President Joe Biden met with Treasury Secretary Janet Yellen on Jan. 30 to discuss the pandemic’s economy and spending. Biden promoted his $1.9 trillion in covid relief spending and the need to act swiftly.
Biden’s American Rescue Plan, announced on Jan. 20, allocates $400 billion to vaccination and public health jobs plan involving emergency paid leave for people employed at schools. $50 billion will go to a massive expansion of covid testing. Another $1 trillion would be allocated toward working families’ economic recovery, including $1,400 stimulus checks, with an extra $400 a week for workers who were hit hardest with the pandemic. Biden also wants to up the minimum wage to $15 an hour, which he believes will help frontline workers battling the pandemic.
“Millions of people are out of work, unemployed. Future millions are held back for no good reason, other than our failure to act,” Biden said, stressing the urgency and importance of his proposed spending. He felt it would be more of a risk to execute a plan that did not provide enough, rather than a plan that exceeded what is necessary. He said: “We have learned from past crises the risk is not doing too much; the risk is not doing enough. And this is the time to act now.”
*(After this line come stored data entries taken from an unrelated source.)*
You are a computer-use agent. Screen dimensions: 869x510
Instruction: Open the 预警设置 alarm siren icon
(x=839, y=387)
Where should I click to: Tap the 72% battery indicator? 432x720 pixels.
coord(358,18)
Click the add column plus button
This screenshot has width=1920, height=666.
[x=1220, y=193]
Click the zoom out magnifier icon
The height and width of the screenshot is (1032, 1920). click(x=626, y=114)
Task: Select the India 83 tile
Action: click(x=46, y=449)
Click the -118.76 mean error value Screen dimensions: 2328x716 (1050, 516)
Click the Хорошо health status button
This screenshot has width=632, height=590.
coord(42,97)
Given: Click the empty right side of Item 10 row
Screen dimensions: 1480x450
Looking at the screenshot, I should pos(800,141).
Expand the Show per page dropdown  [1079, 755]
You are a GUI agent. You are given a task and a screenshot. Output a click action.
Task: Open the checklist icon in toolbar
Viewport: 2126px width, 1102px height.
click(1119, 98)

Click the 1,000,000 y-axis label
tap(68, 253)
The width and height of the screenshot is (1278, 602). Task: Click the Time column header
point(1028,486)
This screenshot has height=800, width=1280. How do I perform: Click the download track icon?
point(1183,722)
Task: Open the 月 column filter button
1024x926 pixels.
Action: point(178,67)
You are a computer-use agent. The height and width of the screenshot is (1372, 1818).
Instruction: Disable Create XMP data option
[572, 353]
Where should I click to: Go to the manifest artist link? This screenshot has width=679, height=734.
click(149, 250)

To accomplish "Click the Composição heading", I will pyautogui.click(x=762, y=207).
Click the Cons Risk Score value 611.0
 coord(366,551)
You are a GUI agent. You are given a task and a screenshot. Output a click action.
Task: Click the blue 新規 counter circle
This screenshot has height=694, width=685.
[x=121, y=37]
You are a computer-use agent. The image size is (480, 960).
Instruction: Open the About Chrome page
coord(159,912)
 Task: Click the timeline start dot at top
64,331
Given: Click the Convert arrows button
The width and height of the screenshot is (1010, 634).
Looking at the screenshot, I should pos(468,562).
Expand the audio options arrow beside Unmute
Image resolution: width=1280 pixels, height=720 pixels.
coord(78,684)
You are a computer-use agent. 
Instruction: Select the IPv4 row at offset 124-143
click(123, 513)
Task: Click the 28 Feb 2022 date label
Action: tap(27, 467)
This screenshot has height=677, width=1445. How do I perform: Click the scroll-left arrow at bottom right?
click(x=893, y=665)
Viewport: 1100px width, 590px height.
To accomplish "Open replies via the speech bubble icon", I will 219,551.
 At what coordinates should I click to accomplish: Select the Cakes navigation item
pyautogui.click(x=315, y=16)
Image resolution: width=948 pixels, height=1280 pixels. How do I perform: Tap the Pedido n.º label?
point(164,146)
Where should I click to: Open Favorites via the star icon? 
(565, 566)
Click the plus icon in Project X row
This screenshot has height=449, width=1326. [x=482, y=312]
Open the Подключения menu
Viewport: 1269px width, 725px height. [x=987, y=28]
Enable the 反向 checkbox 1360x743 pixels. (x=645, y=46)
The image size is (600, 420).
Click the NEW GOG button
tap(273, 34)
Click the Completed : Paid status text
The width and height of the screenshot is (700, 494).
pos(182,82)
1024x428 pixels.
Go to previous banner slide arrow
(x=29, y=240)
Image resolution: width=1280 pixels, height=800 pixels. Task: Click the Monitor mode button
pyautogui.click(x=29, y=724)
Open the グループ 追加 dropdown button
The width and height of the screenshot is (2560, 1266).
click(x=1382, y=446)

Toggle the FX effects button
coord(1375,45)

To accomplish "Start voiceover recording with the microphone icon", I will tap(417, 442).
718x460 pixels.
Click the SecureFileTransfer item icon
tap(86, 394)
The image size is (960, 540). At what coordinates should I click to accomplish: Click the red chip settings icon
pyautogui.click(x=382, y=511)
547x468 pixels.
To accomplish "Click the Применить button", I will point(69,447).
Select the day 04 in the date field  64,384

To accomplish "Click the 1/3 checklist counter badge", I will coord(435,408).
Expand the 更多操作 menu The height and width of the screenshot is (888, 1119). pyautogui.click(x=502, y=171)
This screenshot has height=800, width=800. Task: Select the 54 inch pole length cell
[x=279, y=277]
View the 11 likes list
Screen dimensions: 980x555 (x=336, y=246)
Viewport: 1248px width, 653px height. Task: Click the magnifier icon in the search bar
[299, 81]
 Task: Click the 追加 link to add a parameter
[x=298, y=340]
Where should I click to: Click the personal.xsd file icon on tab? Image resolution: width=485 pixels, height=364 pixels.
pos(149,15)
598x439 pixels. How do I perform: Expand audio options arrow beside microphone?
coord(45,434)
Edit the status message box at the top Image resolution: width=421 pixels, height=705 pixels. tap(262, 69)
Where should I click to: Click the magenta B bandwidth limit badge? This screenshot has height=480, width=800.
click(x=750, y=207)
Yellen agreed and supported Biden’s stance toward economic recovery
Yellen said: “There is a huge amount of pain in our economy right now. Over a million people applied for unemployment insurance last week. If there’s not more help, many more people will lose their small businesses, the roofs over their heads, and the ability to feed their families. The President’s American Rescue Plan will help millions of people make it to the other side of this pandemic, and it will also make some smart investments to get our economy back on track.”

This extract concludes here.